Ученик по отменной вампирской памяти добрался до инструмента с закрытыми глазами и опустился на стул. Глаза он так и не открыл, потому не заметил на клавесине горки свежевыструганных палочек.
— Немым вы уже притворялись, глухим тоже, теперь вы будете слепым? Тогда я могу с чистой совестью покинуть ваш замок.
— Вы не могли бы потушить хотя бы половину свечей, — взвыл мальчик.
— Так вы еще и поете? — изумился Бах. — Вам не хватает того, что вы не умеете играть на клавесине?
— Я боюсь показаться назойливым, но попрошу вас еще раз затушить свечи.

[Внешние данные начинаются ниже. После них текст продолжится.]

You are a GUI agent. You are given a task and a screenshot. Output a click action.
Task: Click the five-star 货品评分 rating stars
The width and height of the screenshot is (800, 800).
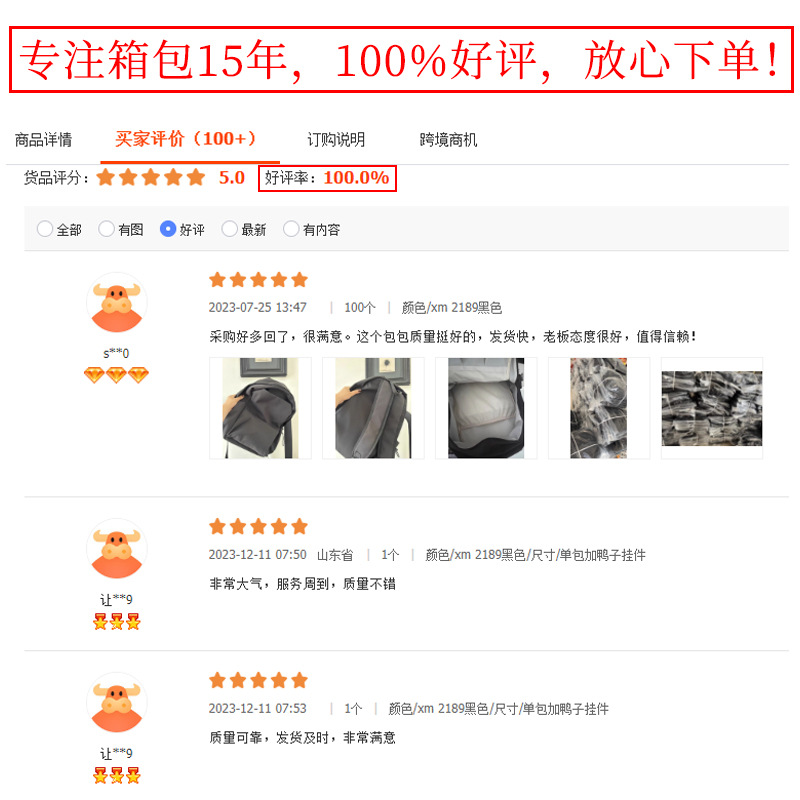click(x=151, y=178)
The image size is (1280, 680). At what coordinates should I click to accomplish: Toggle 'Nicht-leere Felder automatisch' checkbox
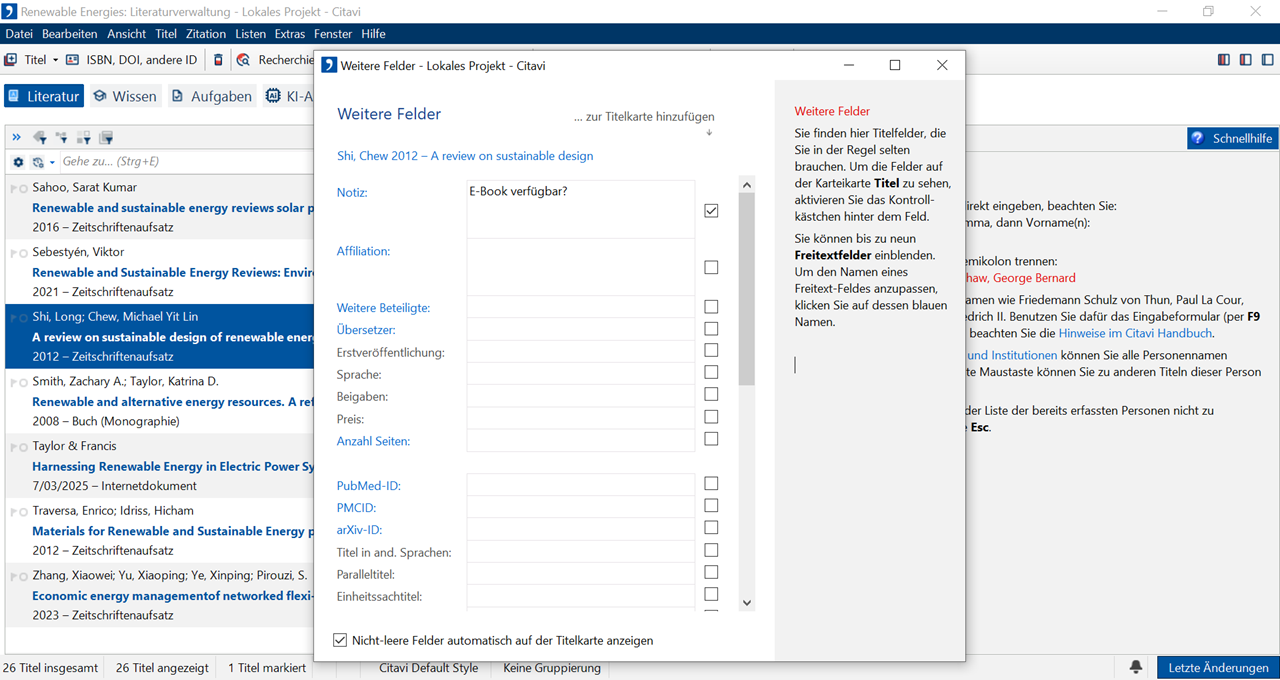pos(341,640)
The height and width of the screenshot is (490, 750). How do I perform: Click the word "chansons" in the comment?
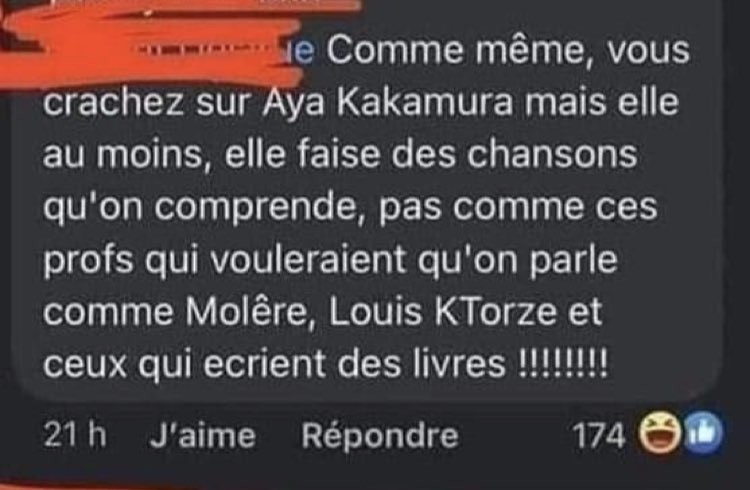(552, 155)
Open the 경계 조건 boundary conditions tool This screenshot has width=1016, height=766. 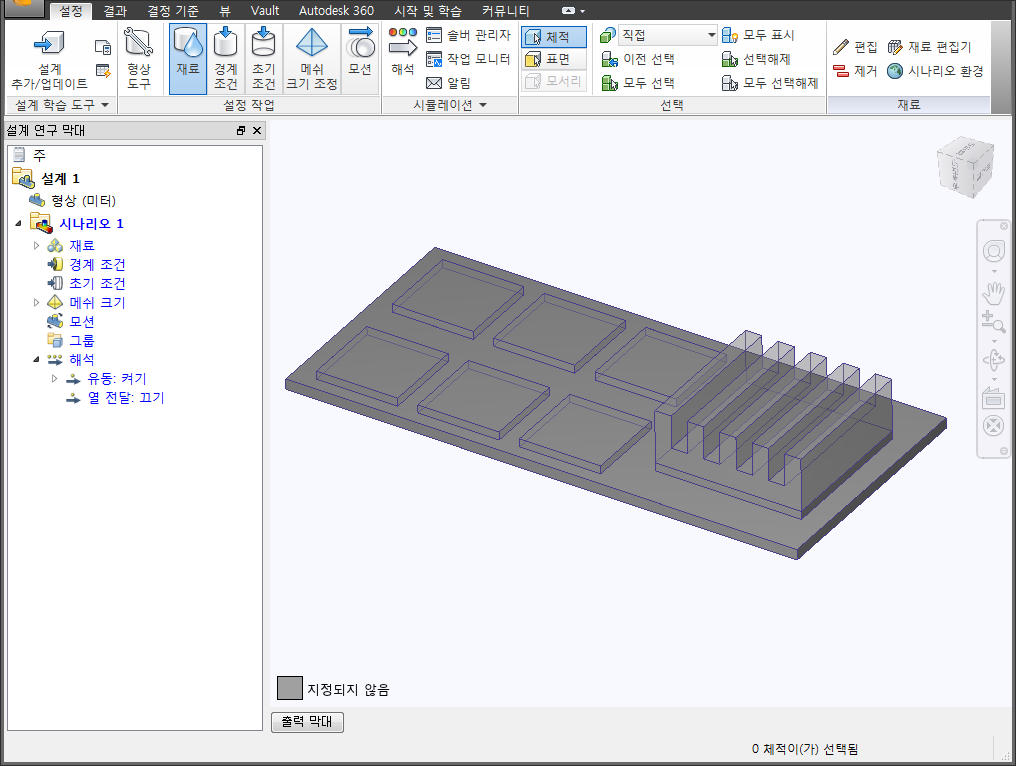225,57
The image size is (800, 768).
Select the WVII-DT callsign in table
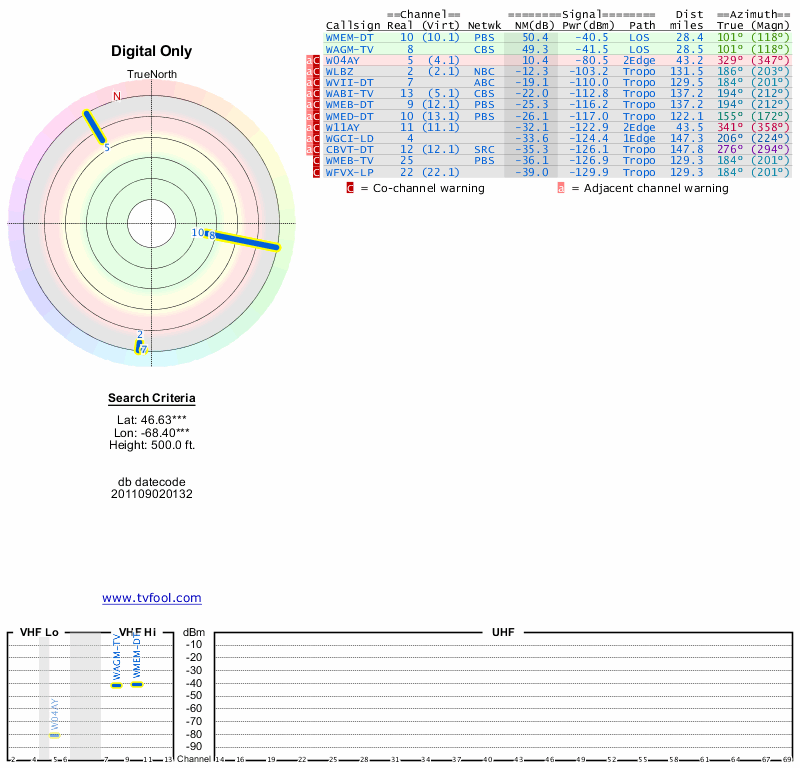pyautogui.click(x=350, y=83)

— Тогда будем играть днем! Хватит спать, когда все нормальные люди бодрствуют!
— Я не совсем нормальный человек, — начал Альберт и вдруг понял, что чуть не проговорился. Тогда он выдал то, что отец всегда говорил соседям: — У меня глаза болят от яркого света. Вот отец и не спит ради меня.
— А я в отличие от вас ничего не вижу ночью!

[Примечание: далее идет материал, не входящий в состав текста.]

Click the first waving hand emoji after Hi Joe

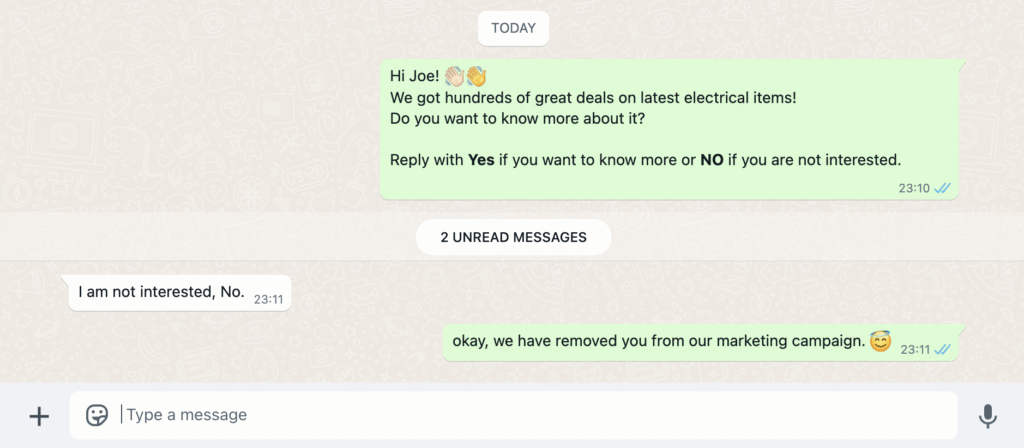click(x=454, y=76)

— А зачем вам видеть, вы ведь все ноты наизусть знаете?!
— Мне нужно видеть выражение вашего лица, молодой человек, чтобы понять — вы действительно такой бездарь или же просто испытываете мое терпение! Играйте!
— Не стану, пока вы не потушите свет, — надул губы ученик: этот черный сюртук все равно ничего ему не сделает, ведь он обычный человек.
— Вам надо, вы и тушите, — ударил по клавесину Бах, затем потер ушибленную руку и добавил: — Я и так намучился, пока зажигал! У вас все свечи оплыли, как будто их год не зажигали!
— Да что вы! Аж со смерти матери…
Альберт чуть было не сказал — вот уж как тридцать лет. Испугавшись собственной рассеянности, он поднялся из-за клавесина и в одно мгновение обежал весь зал. А Бах только увидел, как юный ученик поднялся, и тут же стало темно, потому бессознательно перекрестился, и Альберт в единый миг оказался в другом конце залы, а когда вернулся, музыкант понял, отчего мальчик никогда не улыбается — его звериный оскал не умещается во рту. И все же Бах решил, что подобный дефект невозможен, и просто зрение в очередной раз подвело его — при лунном свете он теперь не то что читать, видеть нормально не может. Но не беда, он в этом замке, слава Богу, не навечно. И все же его передернуло. Видимо, от сквозняка.
— Вы не пробовали протопить хотя бы половину замка? Быть может, потому ваши онемевшие пальцы не могут встать в правильную позицию.
— Со мной все нормально, — сказал Альберт, вновь усаживаясь за клавесин.
— Молодой человек, — не унимался Бах. — С вами не все нормально, иначе бы вам не потребовались мои уроки. Если вы не будете следовать моим указаниям, мне придется обсудить с вашим отцом мой преждевременный отъезд.
— Великолепно! Что же вы медлите?! — ученик вскочил из-за клавесина, но не ушел.
Ушел учитель, но прямо за дверью столкнулся с хозяином, с которым побоялся встретиться ученик.
— Я хочу извиниться за сына. Альберт рос без женского тепла и потому слишком раним и следовательно вспыльчив — через пару сотен лет, будем надеяться, это пройдет. А пока прошу вас дать ему еще один шанс. Все-таки вы совершили слишком долгое путешествие, чтобы вот так скоро нас покинуть, даже толком не отдохнув.
— Я уже хорошо отдохнул, — поклонился Бах. — В вашем замке днем совершенно нечем заняться.
— О, я с вами полностью согласен, потому и предпочитаю быть ночной птицей.
— Какой именно? — поинтересовался музыкант. — Ваш сын, как мне кажется, предпочитает быть дятлом. Вы не замечаете, как он долбит по клавишам? Я смотрю, длинные ногти — это у вас семейное, но все-таки возьму на себя смелость заметить, что клавиш лучше касаться не кончиками ногтей, а подушечками пальцев. Не могли бы вы попросить сына остричь ногти?
— Простите, это у нас семейное проклятие — ногти очень быстро вырастают, — улыбнулся хозяин замка.
— Надеюсь, за одну сонату они не отрастут, — съехидничал Бах.
— Боюсь вас разочаровать… Это настоящее проклятие. Вернемся же в залу, прошу вас, — Хозяин распахнул дверь и нашел сына покорно сидящим за клавесином. — Кстати, я так и не поинтересовался, как вы проводите дни? Смогли что-нибудь сочинить?
— Ваш замок при дневном свете не располагает к сочинительству. Он располагает только к уборке.